**** LISTED ENTRIES ****

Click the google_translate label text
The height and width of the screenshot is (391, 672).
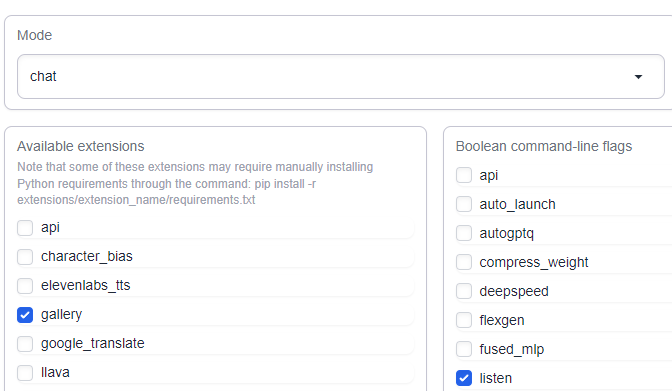pyautogui.click(x=93, y=344)
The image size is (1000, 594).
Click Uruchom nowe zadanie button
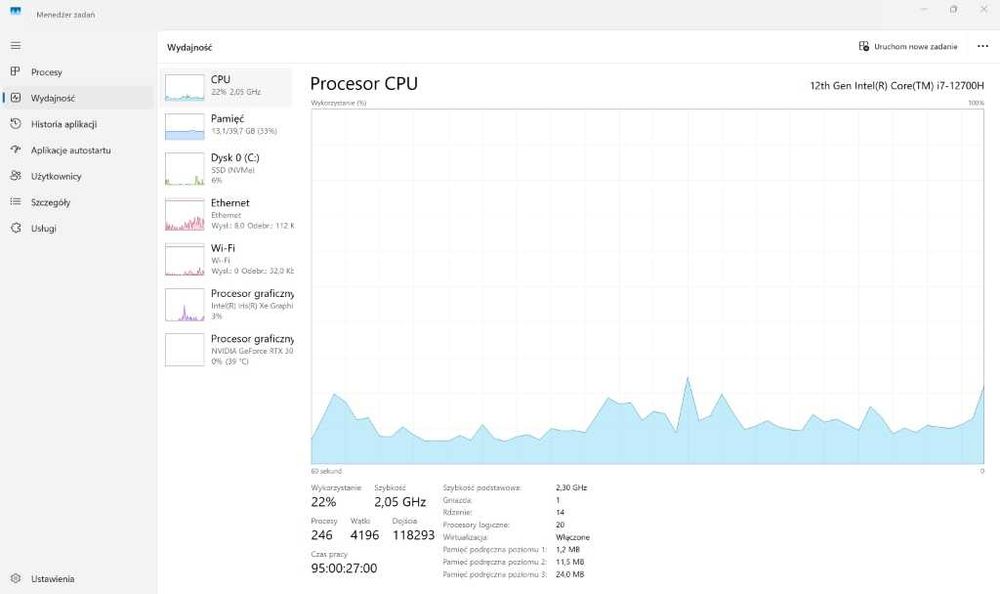click(x=908, y=47)
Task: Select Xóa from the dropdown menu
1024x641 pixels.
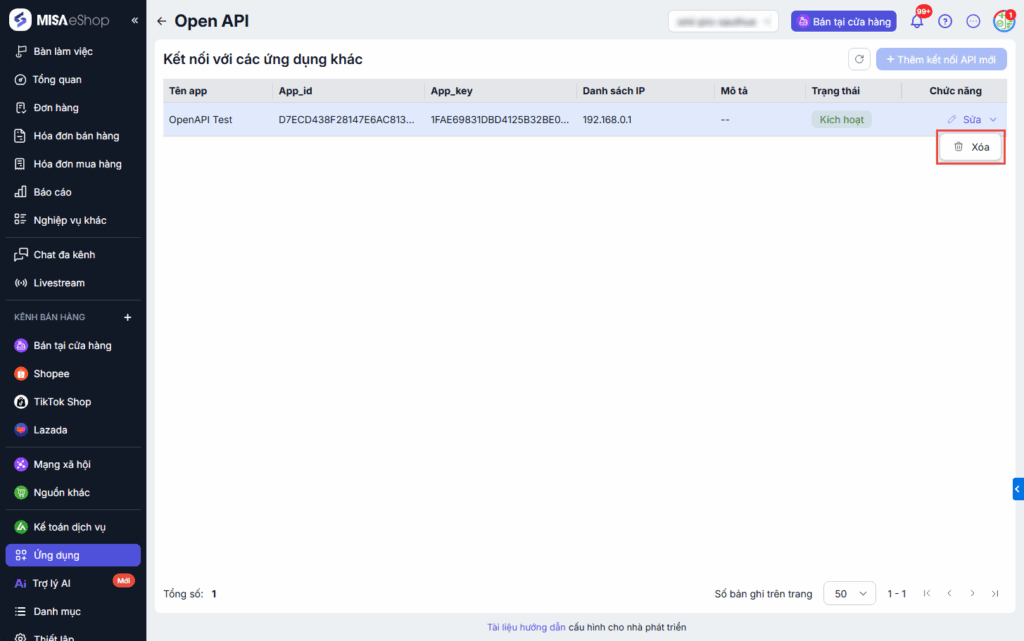Action: tap(971, 147)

****

> [TASK TO COMPLETE]:
Every entry above needs to be duplicated exactly, without its images.

> [FINAL ANSWER]:
Click the google_translate label text
The height and width of the screenshot is (391, 672).
pyautogui.click(x=93, y=344)
The image size is (1000, 594).
Click Uruchom nowe zadanie button
click(x=908, y=47)
Task: Select Xóa from the dropdown menu
1024x641 pixels.
Action: tap(971, 147)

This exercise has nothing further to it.